American basketball player (born 1961)

Earl Amasa Jones (born January 13, 1961) is an American former professional basketball player. He was a member of the Los Angeles Lakers and Milwaukee Bucks.

==Early years==
Jones attended Mount Hope High School for three seasons, where he led the school to 63 wins in 72 games and the 1978 West Virginia Class AA championship game, while he averaged 28 points. But he struggled outside of the basketball court and at one point as a junior, missed 63 consecutive days of school.

As a senior, he was convinced by William Robinson (who had become his legal guardian), to transfer to Spingarn High School, where he had to go through a legal process over his eligibility.

He averaged 20 points and 15 rebounds per game, while leading the team to a city championship. He was considered an elite basketball prospect and one of the best players in the nation, but his low grades (2.1 grade average) limited the offers he received from NCAA Division I schools.

==College career==
Jones enrolled at Division II University of the District of Columbia, where Robinson was named an assistant coach. As a sophomore in 1982, he led the school to the National Collegiate Athletic Associate Division II Championship.

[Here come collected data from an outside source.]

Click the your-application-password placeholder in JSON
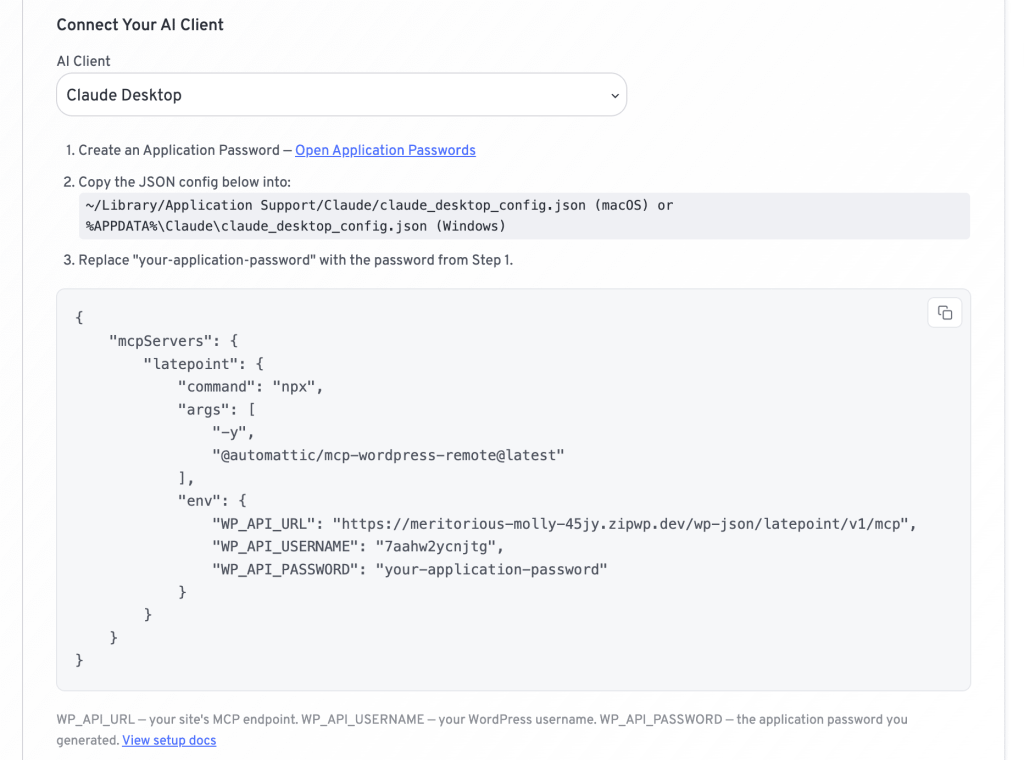 [491, 569]
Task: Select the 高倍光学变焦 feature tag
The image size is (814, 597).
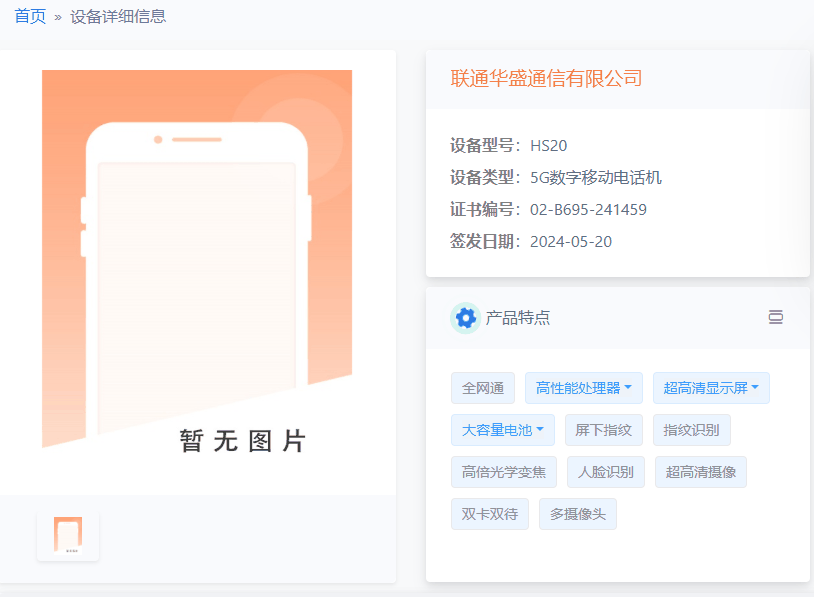Action: tap(504, 472)
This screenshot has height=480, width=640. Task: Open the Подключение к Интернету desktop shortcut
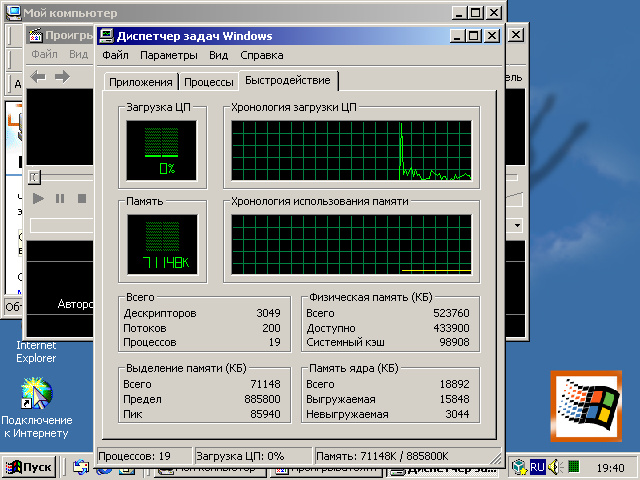pyautogui.click(x=36, y=395)
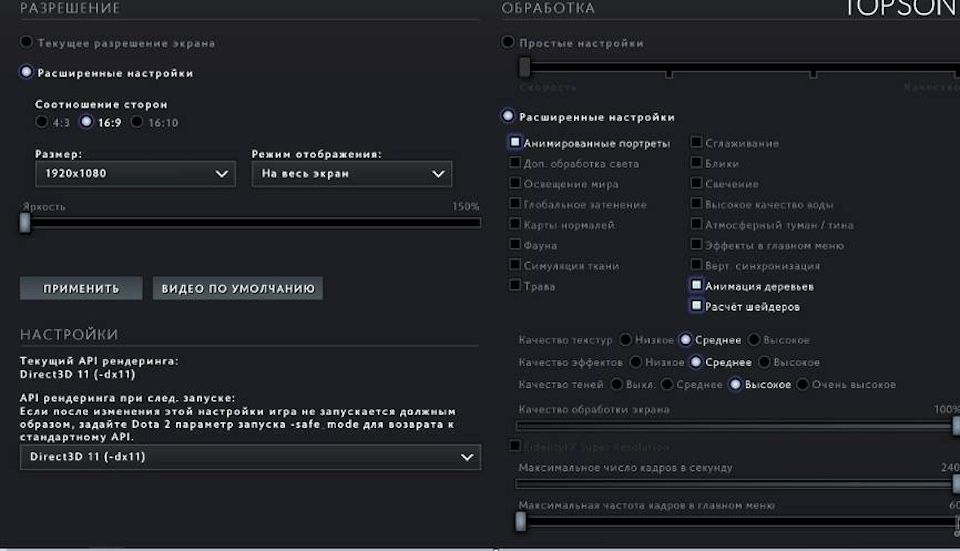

He was a three-time Division II All-American and a two-time NCAA Division II Player of the Year, with a career scoring average of 21.7 points. He represented the United States in the World Games.

==Professional career==
Entering the 1984 NBA draft, he was considered a risk, because of his small school experience, his underdeveloped body and his reputation as an underachiever. He was selected by the Los Angeles Lakers with the 23rd pick in the 1st round of the 1984 NBA draft.

As a rookie, he was limited by injuries, including a fractured right foot. He appeared in only two games for a total of seven minutes and took only one shot. On October 9, 1985, he was traded to the San Antonio Spurs in exchange for "future considerations". On October 22, he was waived.

In 1985, he played for the Kansas City Sizzlers of the Continental Basketball Association. On January 13, 1986, he signed a 10-day contract with the Milwaukee Bucks. On January 23, he signed a second 10-day contract.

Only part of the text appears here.